Smiles are contagious. Even the grouchiest curmudgeons will return a smile. The most inexpensive gift you can give to yourself everyday is a smile in the mirror after you brush your teeth. This will help you face the day with a powerful optimism.

Yeah, but…

All ‘but’s are cracked” ~ Ann Marie Dwyer

When you feel as though rock bottom is in the penthouse of your building, try on someone else’s shoes in order to put your situation in to perspective. This will give you a new viewpoint when you return to your problem. For instance…
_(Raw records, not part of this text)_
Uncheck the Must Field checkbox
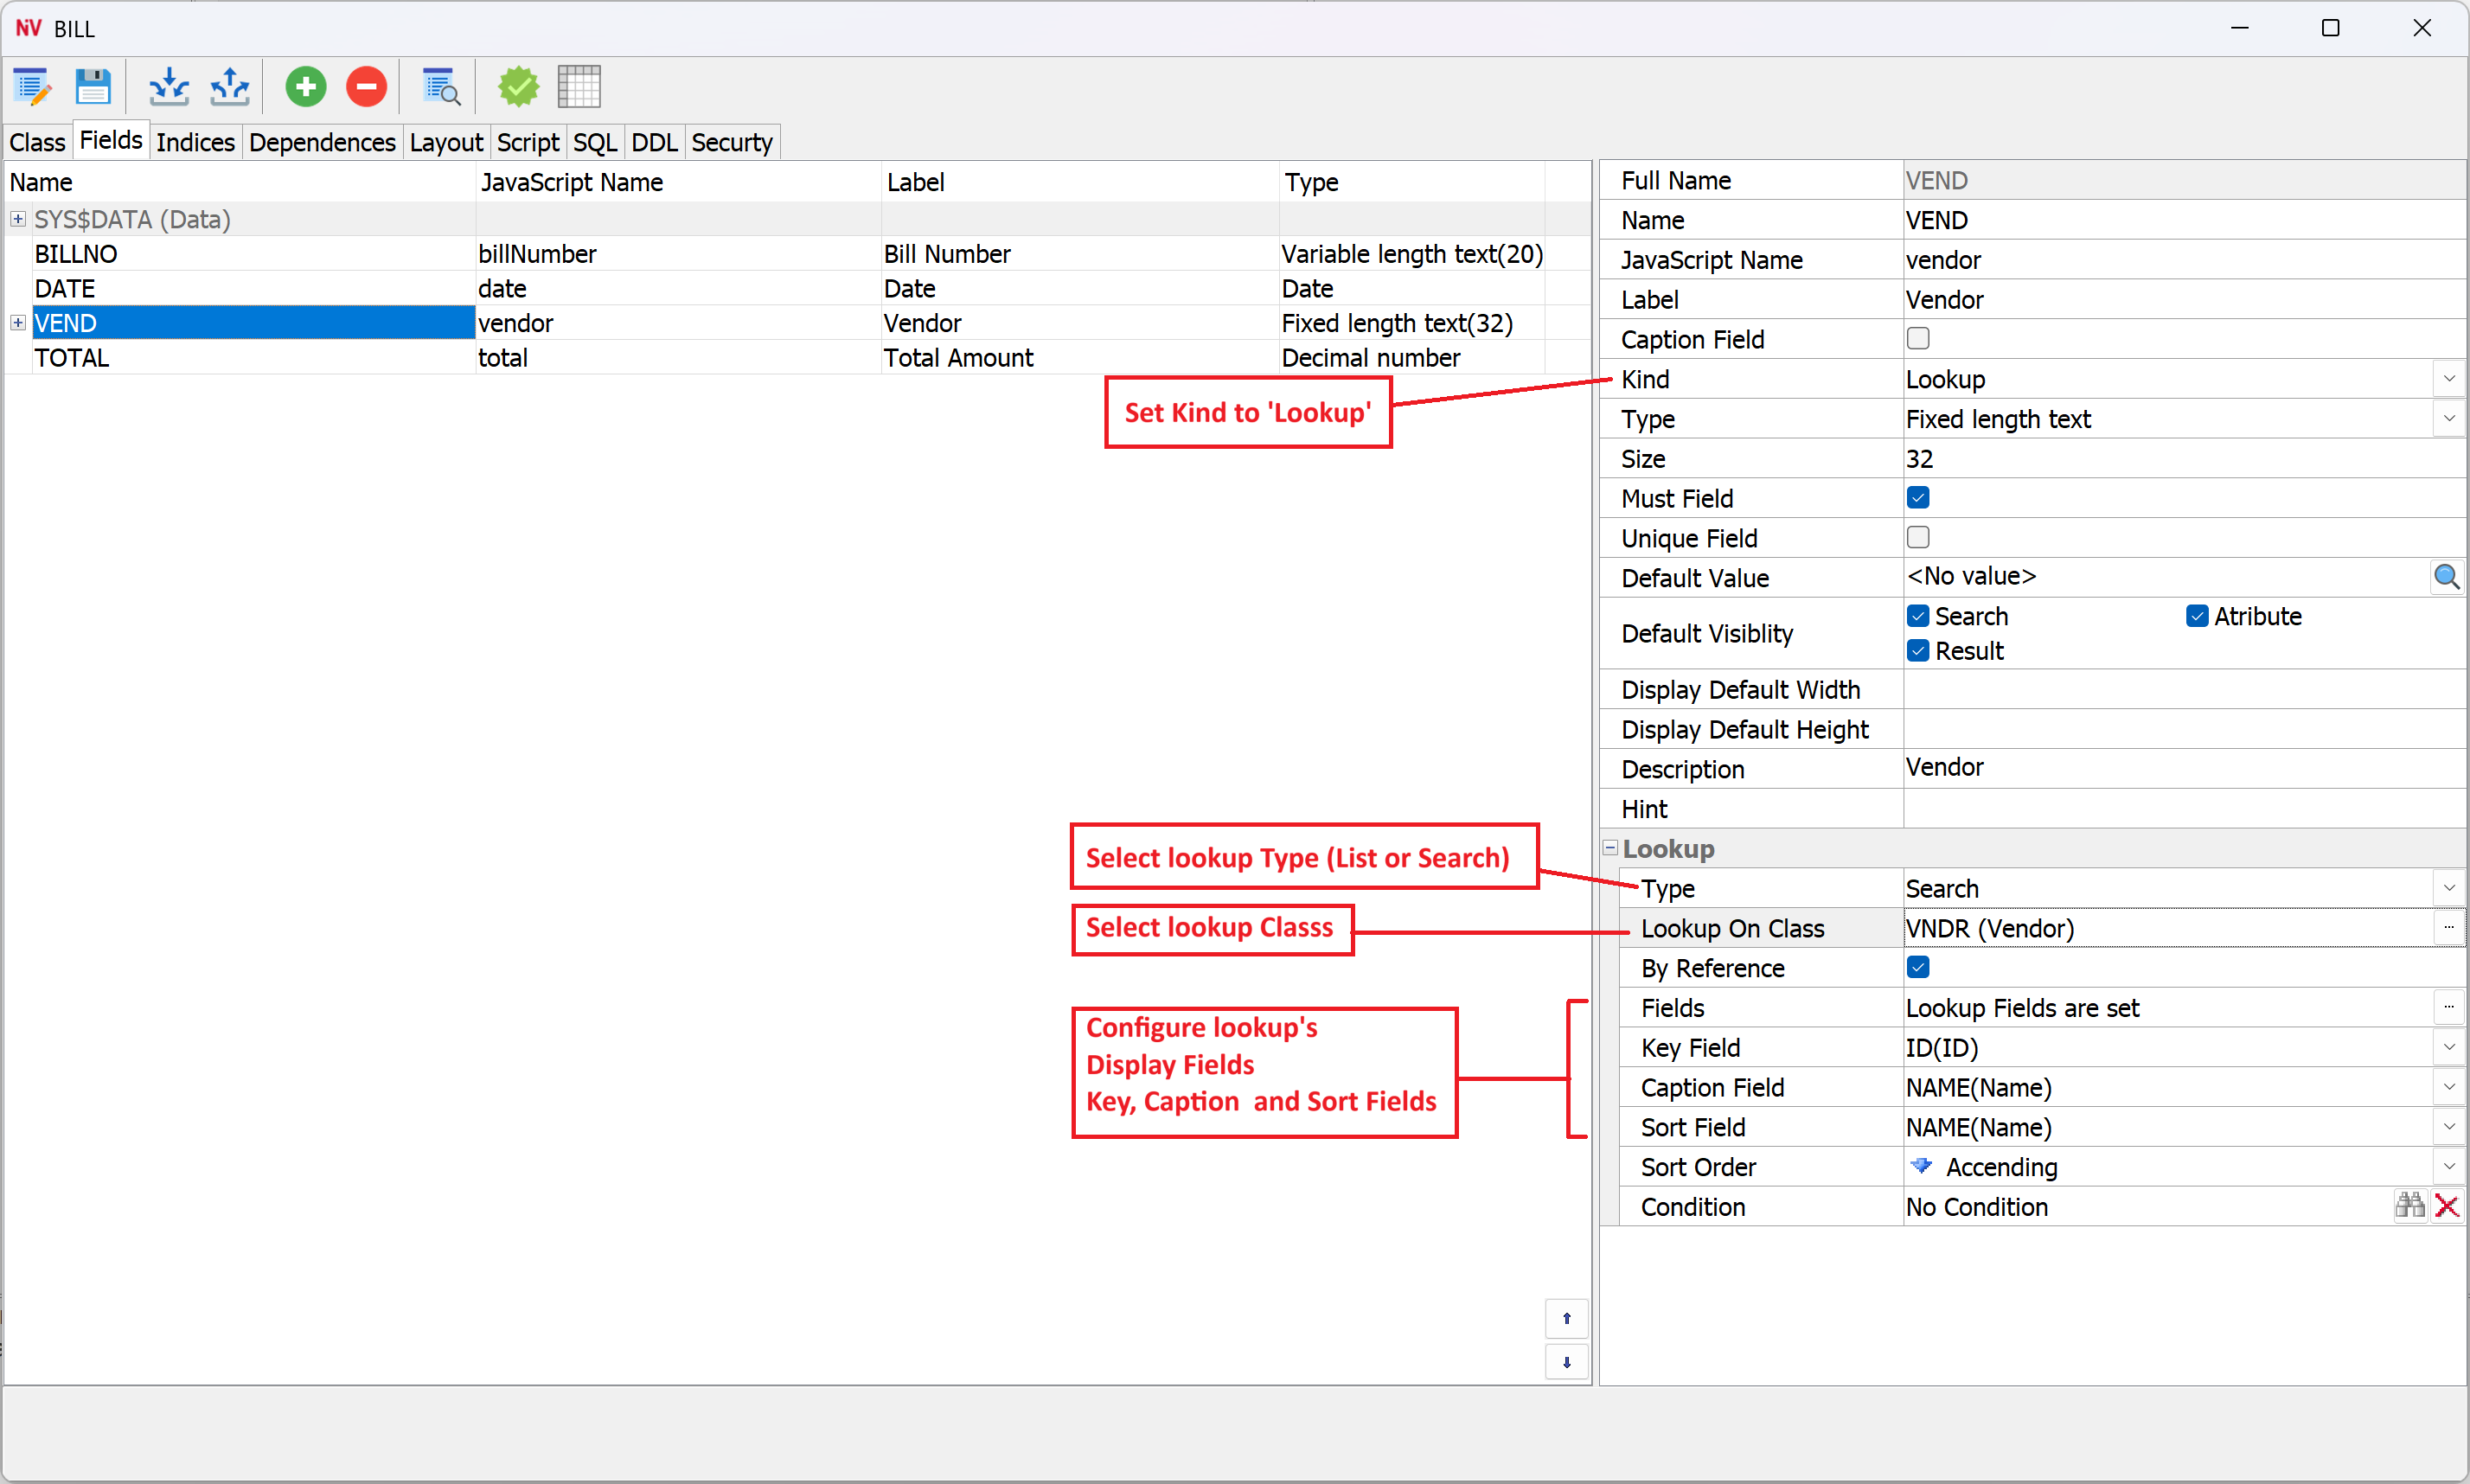The image size is (2470, 1484). [x=1918, y=498]
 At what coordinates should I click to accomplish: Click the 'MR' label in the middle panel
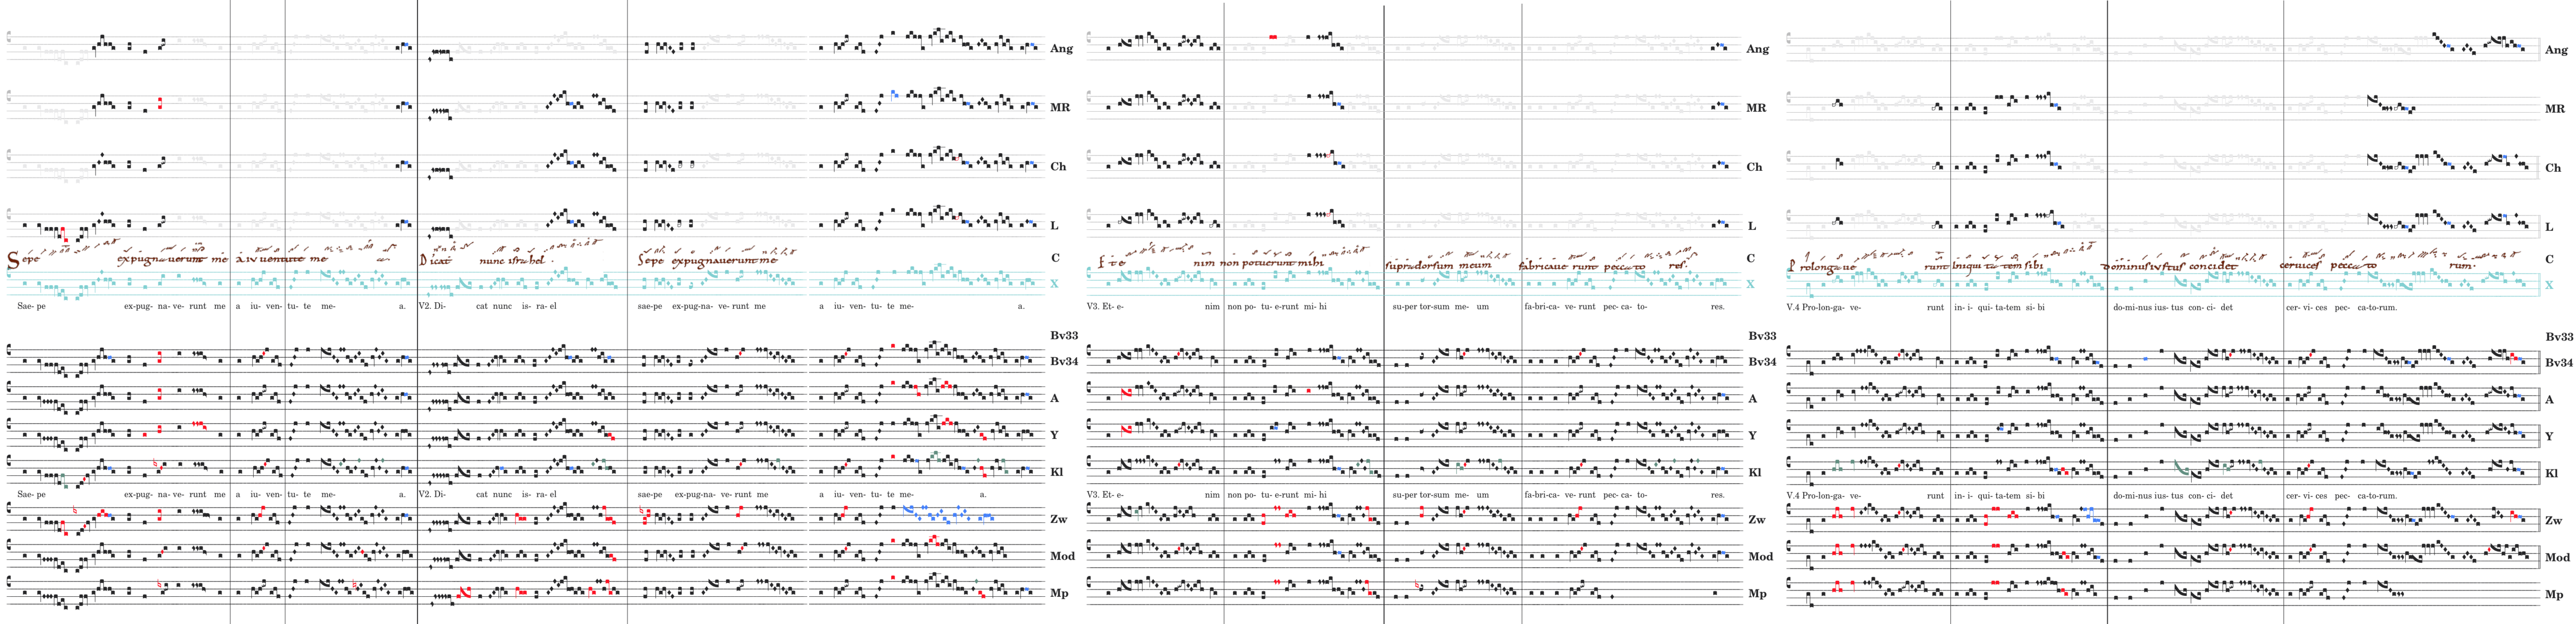tap(1757, 108)
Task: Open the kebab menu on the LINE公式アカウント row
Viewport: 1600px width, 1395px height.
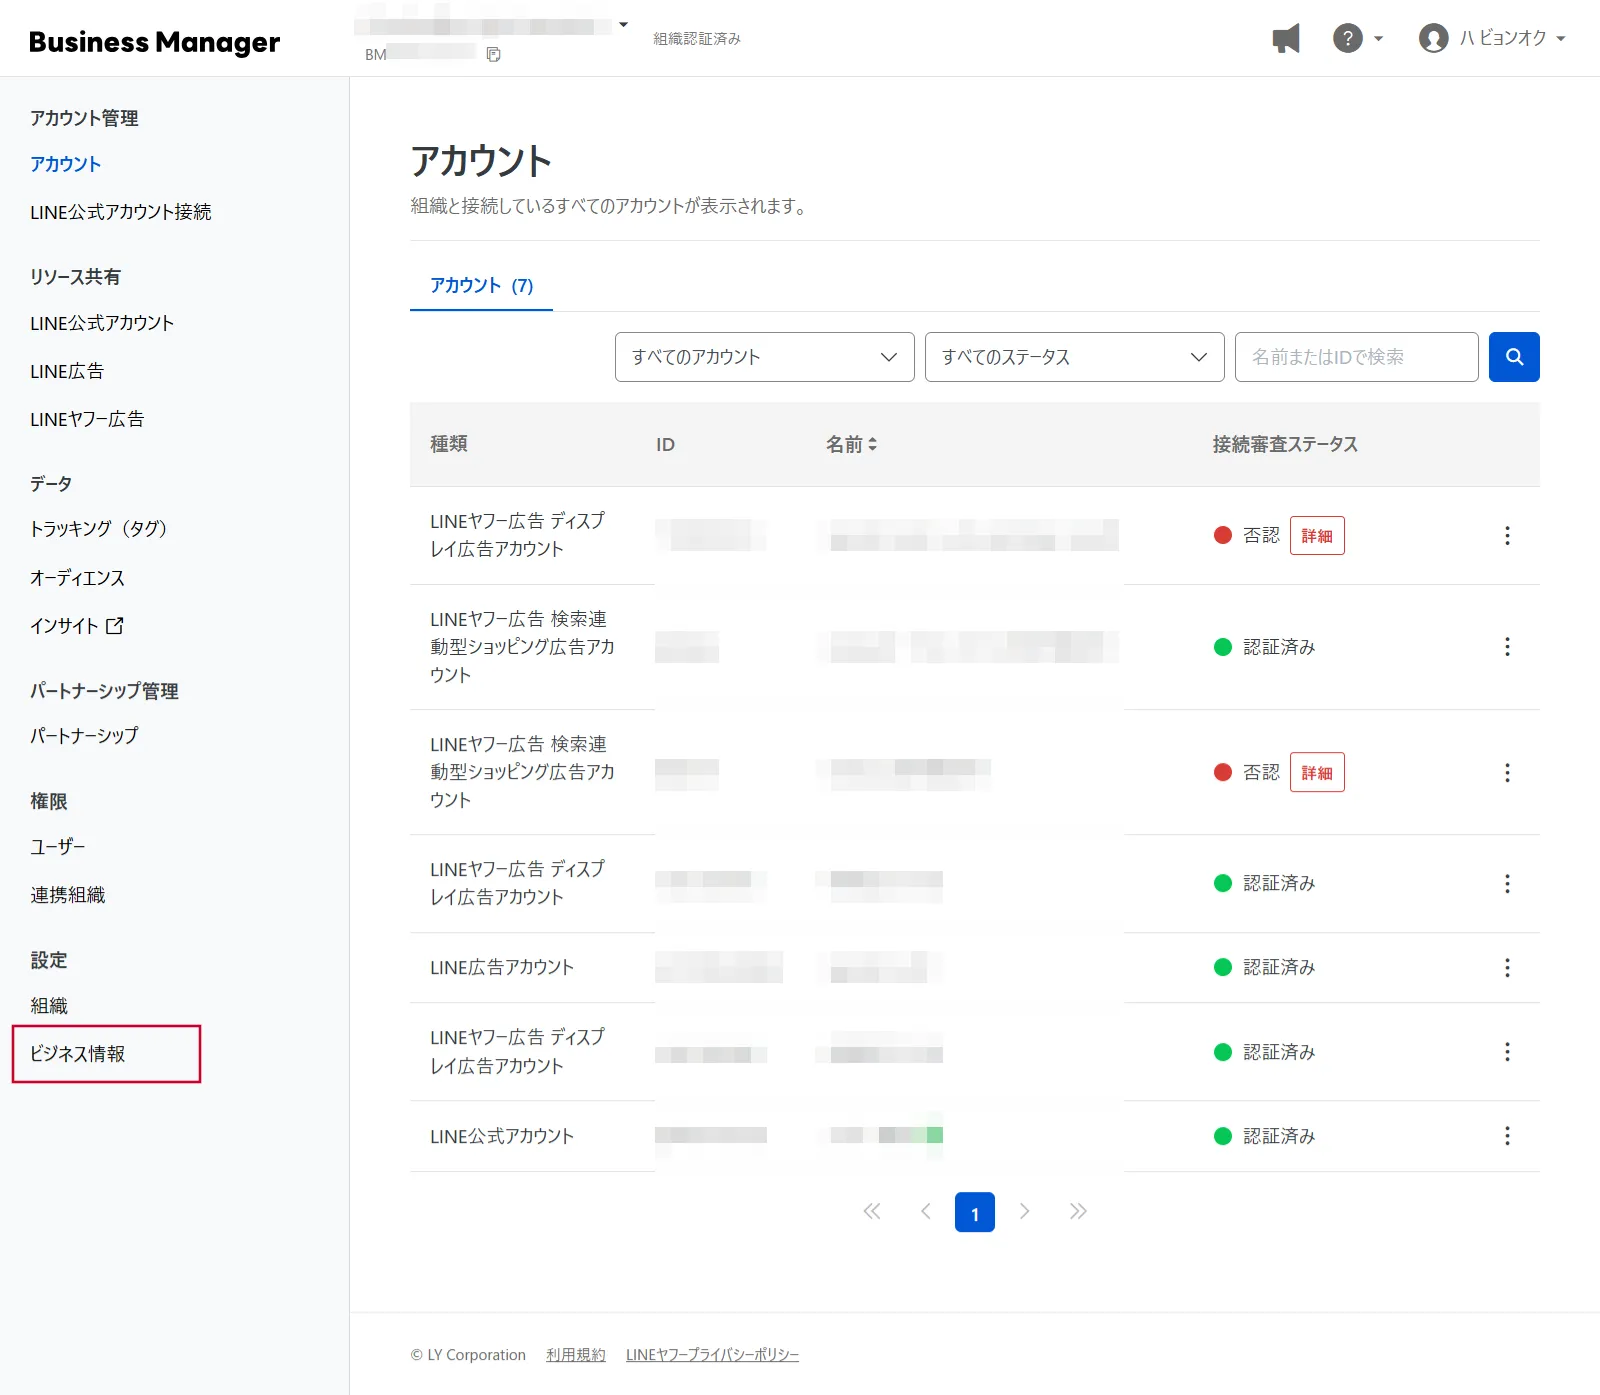Action: 1507,1135
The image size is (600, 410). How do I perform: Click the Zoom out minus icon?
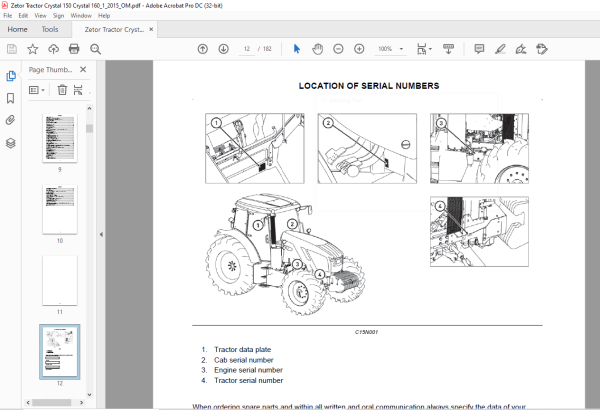338,49
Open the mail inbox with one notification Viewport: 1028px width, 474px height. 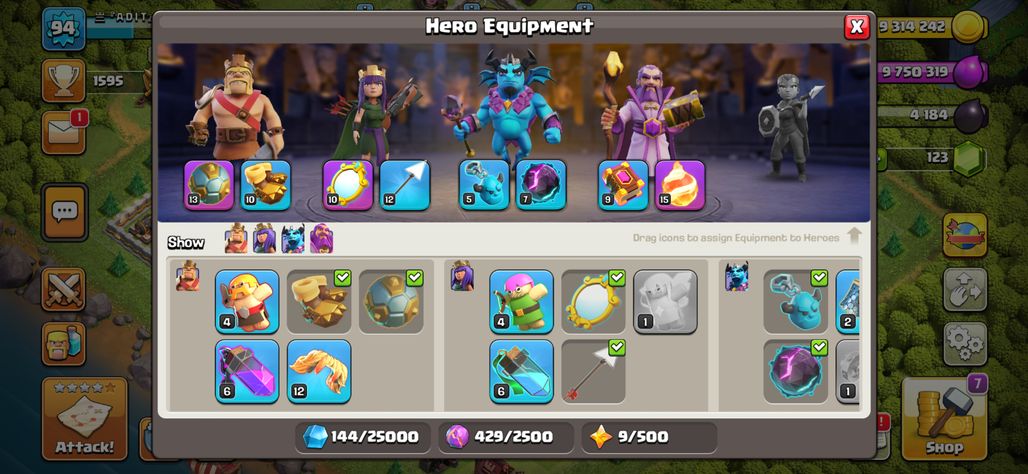click(x=64, y=132)
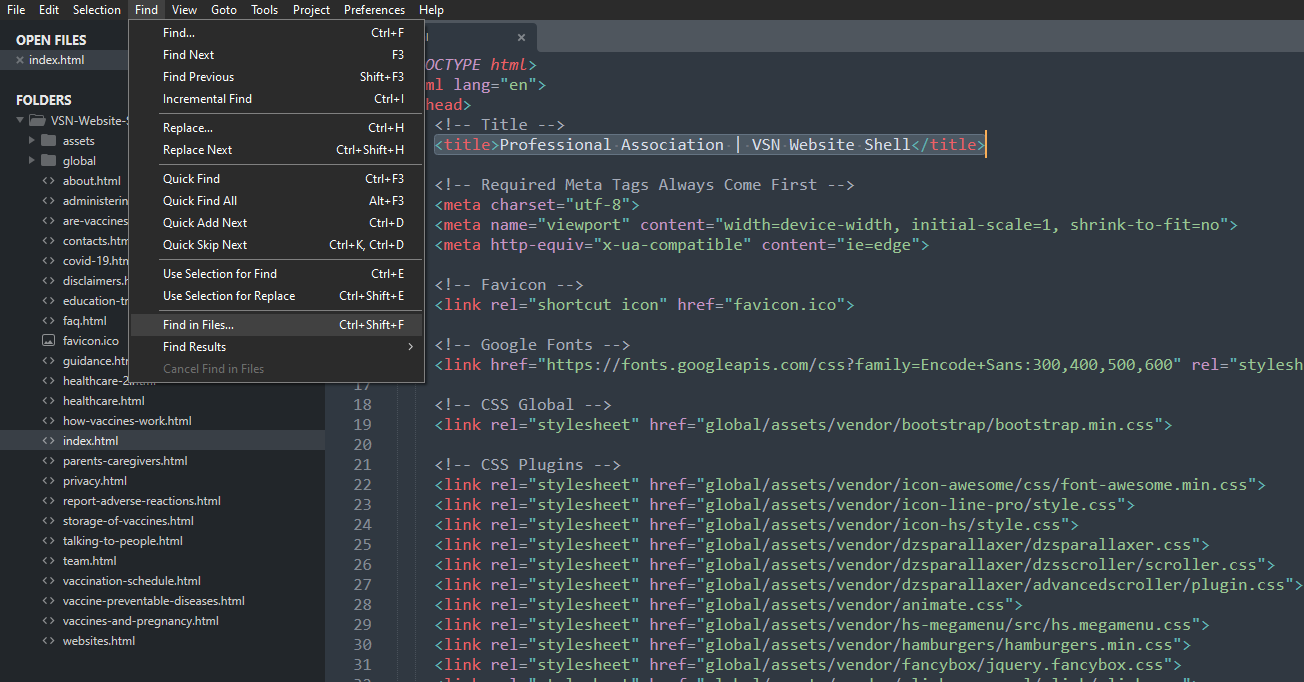This screenshot has height=682, width=1304.
Task: Click the assets folder icon
Action: pyautogui.click(x=48, y=140)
  • Visit a nursing home with an inexpensive bouquet of flowers. Introduce yourself to a patient in the day room and give them a flower. You will find they will share with you an experience that will show you inner strength. When you are out of flowers, you will have made new friends and learned everyone has value, even if it is not apparent at first glance…you included.
  • Volunteer for a lunch session in a soup kitchen for the homeless. You will learn that those with the least are appreciative of what they have.
  • Pick flowers (if you are too embarrassed to be caught in your neighbor’s yard- a mum bouquet from the grocery store is fine) and visit a veteran’s cemetery. Walk amongst the headstones and put a flower on the ones which make you think. Celebrate the sacrifice these men and women made for you that you may be there to pay tribute.
  • Volunteer to help out at recess at a school for the handicapped. You will revel in all that a child can teach you. Their presence at school alone is a testimony to the perseverance to overcome.
  • Read to children at your local library. Find that book your parents had to read twelve times before you drifted off to sleep. Share that warm feeling with a complete stranger, content to sit on your lap while you read.
  • Sign up for nursery duty at your church, temple or mosque. Spend one service caring for infants. These truly helpless little people can teach you unconditional acceptance.

When you get back home, you will notice you are not in the basement anymore. You will have taken a moment to share the truly good qualities you have to offer. This strength will show you a solution you otherwise might never have found.


Are you an optimist or a pessimist? Have you gotten more so over time or changed to the other camp?